Background: We sought to characterize the clinical, neuropsychological, electrophysiological, and neuroimaging features of Parkinson's disease (PD) after over 35 years since the onset of motor symptoms.
Methods: Five consecutively consenting PD patients treated with subthalamic nucleus deep brain stimulation (STN-DBS) were recruited in a cross-sectional study of motor (Unified PD Rating Scale section-III), non-motor (Non-Motor Symptoms Scale), autonomic (Scale for Outcome in PD-Autonomic), and neuropsychological features associated with the very advanced phase of PD. In addition, patients underwent neurophysiological (autonomic tests and nerve conduction studies) and neuroimaging (brain MRI, 123I-FP-CIT SPECT, and 123I-MIBG myocardial scintigraphy) studies, as well as a genetic analysis of 34 genes and single nucleotide polymorphisms associated with PD.

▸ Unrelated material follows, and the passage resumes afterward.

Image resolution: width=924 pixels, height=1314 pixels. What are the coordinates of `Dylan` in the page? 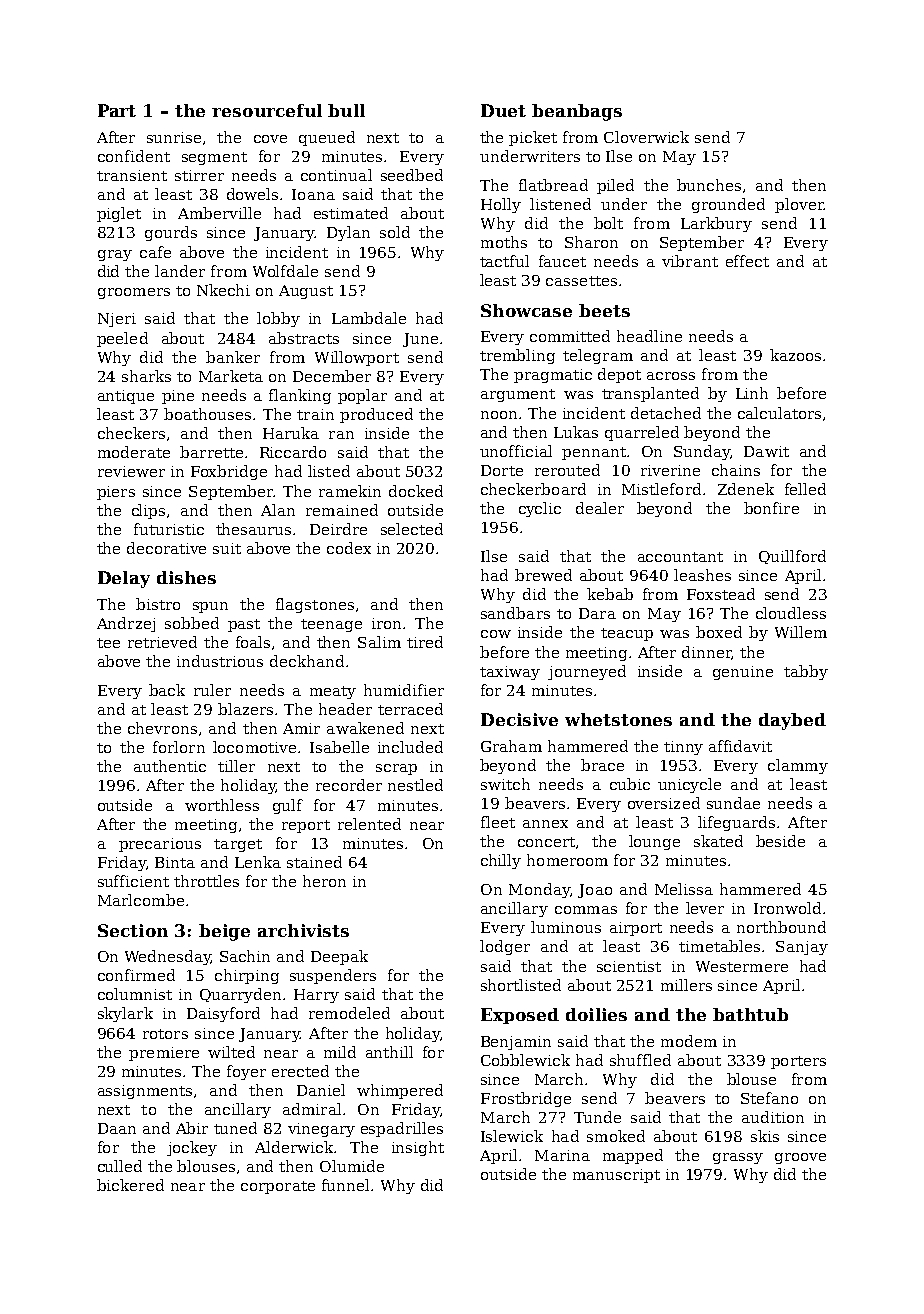 It's located at (348, 233).
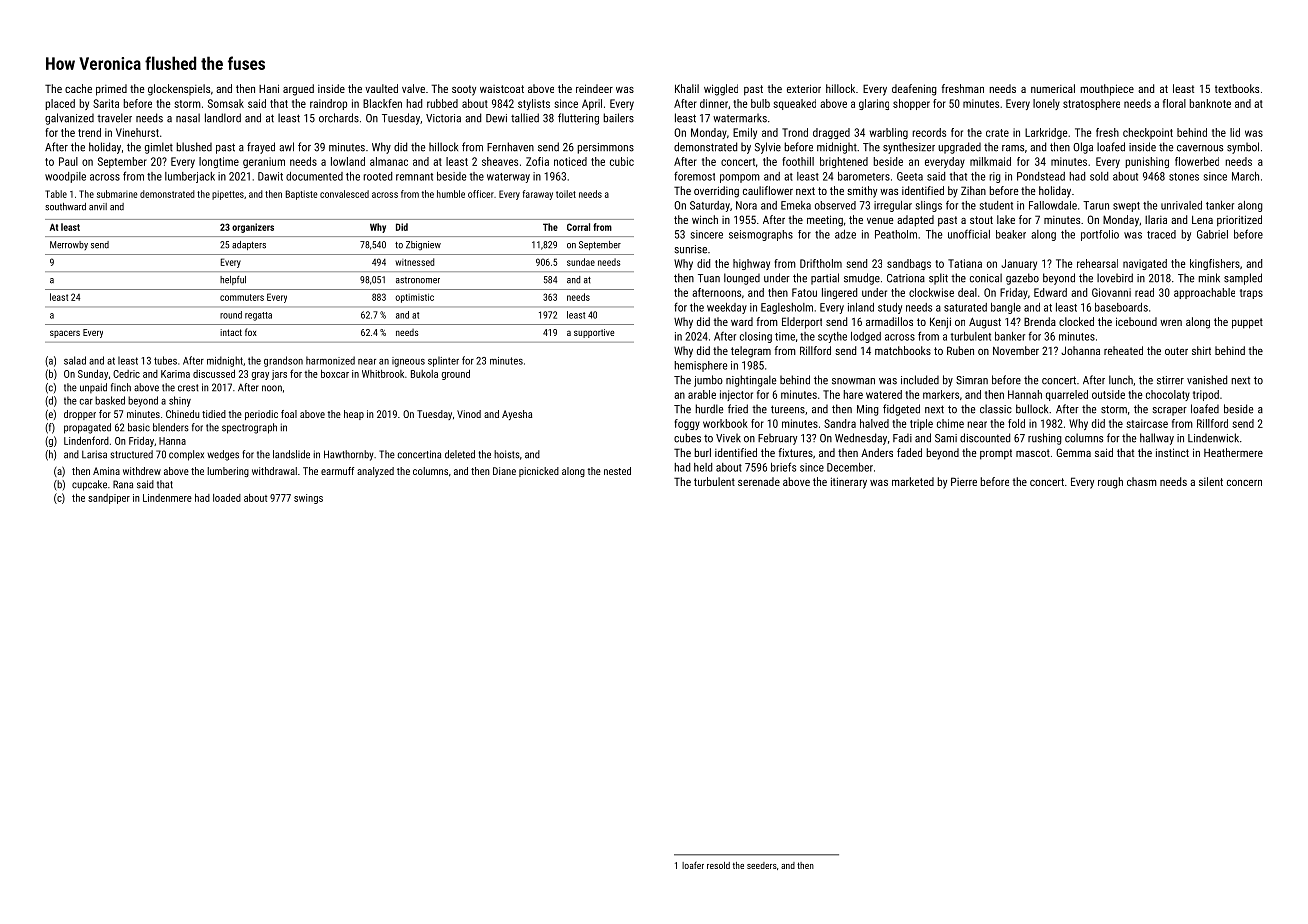  I want to click on concern, so click(1244, 483).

Results: There was a sustained motor response to L-dopa (range 14.4-35.6%), STN-DBS (23.3-38.4%), and L-dopa plus STN-DBS (37.8-63.0%). There were mild-to-moderate non-motor symptoms (range 19-83 on a scale of 0 to 360) and autonomic dysfunction (8-28 on a scale of 0-69). Two patients were demented, one had mild cognitive impairment, and two were cognitively preserved. Three patients had a sensory-axonal peripheral neuropathy and two a moderate-to-severe autonomic neuropathy. All cases showed a complete nigro-striatal dopaminergic denervation and a severe cardiovascular noradrenergic denervation. The brain MRI revealed only moderate frontal atrophy. The genetic tests were unremarkable.
Conclusions: Even after more than 35 years of disease, L-dopa and STN-DBS remain effective on PD cardinal symptoms. Although axial, autonomic, and neuropsychological features may become key determinants of disability, some patients maintain a satisfactory quality of life, without significant motor and non-motor impairment.
Keywords: Deep brain stimulation; Late stage; Parkinson’s disease.